Task prompt - Give the items' lines as a JSON list of strings, one string per line, from the line containing "Given: Select the FortiClient app entry name" through the end of the items, both included. Omit blank lines and leave the pictures out.

Data section -
--- Begin ---

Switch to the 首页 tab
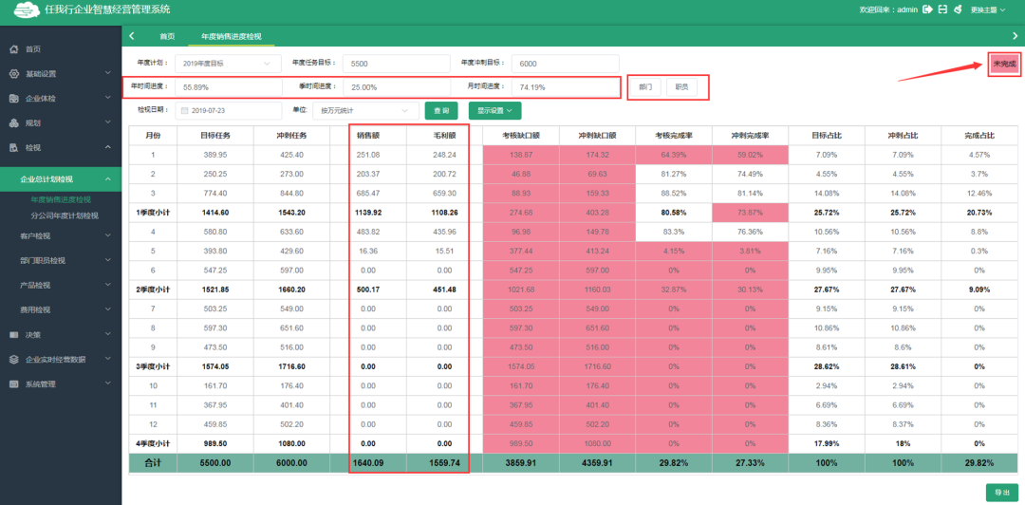(x=167, y=37)
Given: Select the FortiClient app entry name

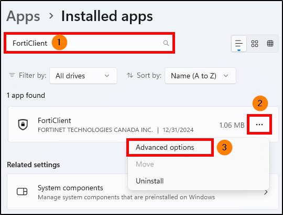Looking at the screenshot, I should (55, 120).

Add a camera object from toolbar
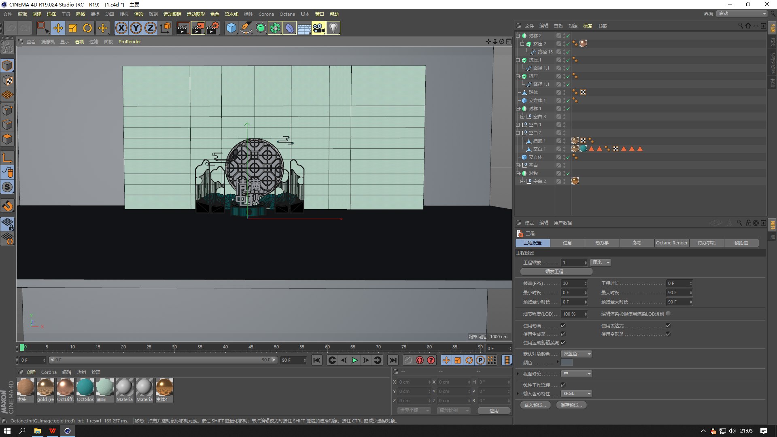[x=318, y=28]

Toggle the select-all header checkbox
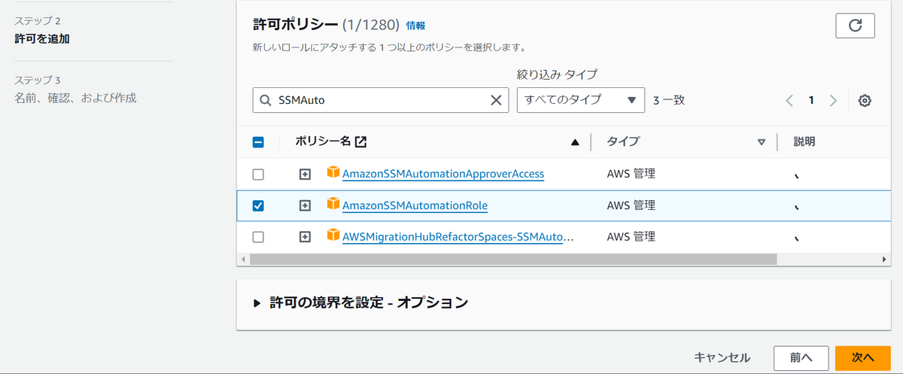[x=258, y=141]
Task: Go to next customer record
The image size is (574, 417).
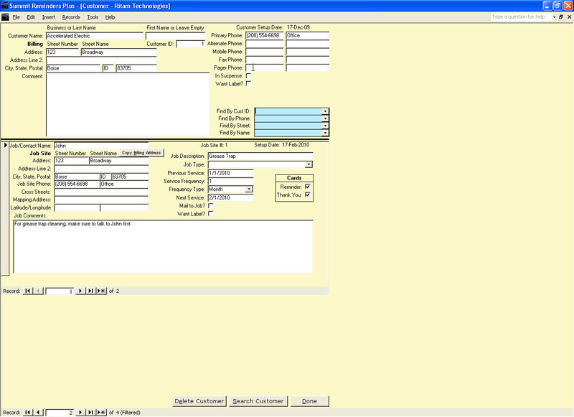Action: [81, 412]
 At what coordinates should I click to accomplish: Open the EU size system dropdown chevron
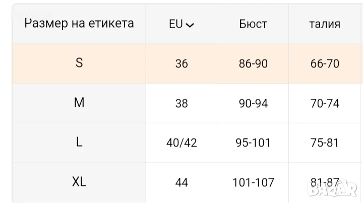190,25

--- End ---

Solution -
[
  "Given: Select the FortiClient app entry name",
  "Looking at the screenshot, I should (55, 120).",
  "Add a camera object from toolbar",
  "[x=318, y=28]",
  "Toggle the select-all header checkbox",
  "[x=258, y=141]",
  "Task: Go to next customer record",
  "The image size is (574, 417).",
  "Action: [81, 412]",
  " At what coordinates should I click to accomplish: Open the EU size system dropdown chevron",
  "190,25"
]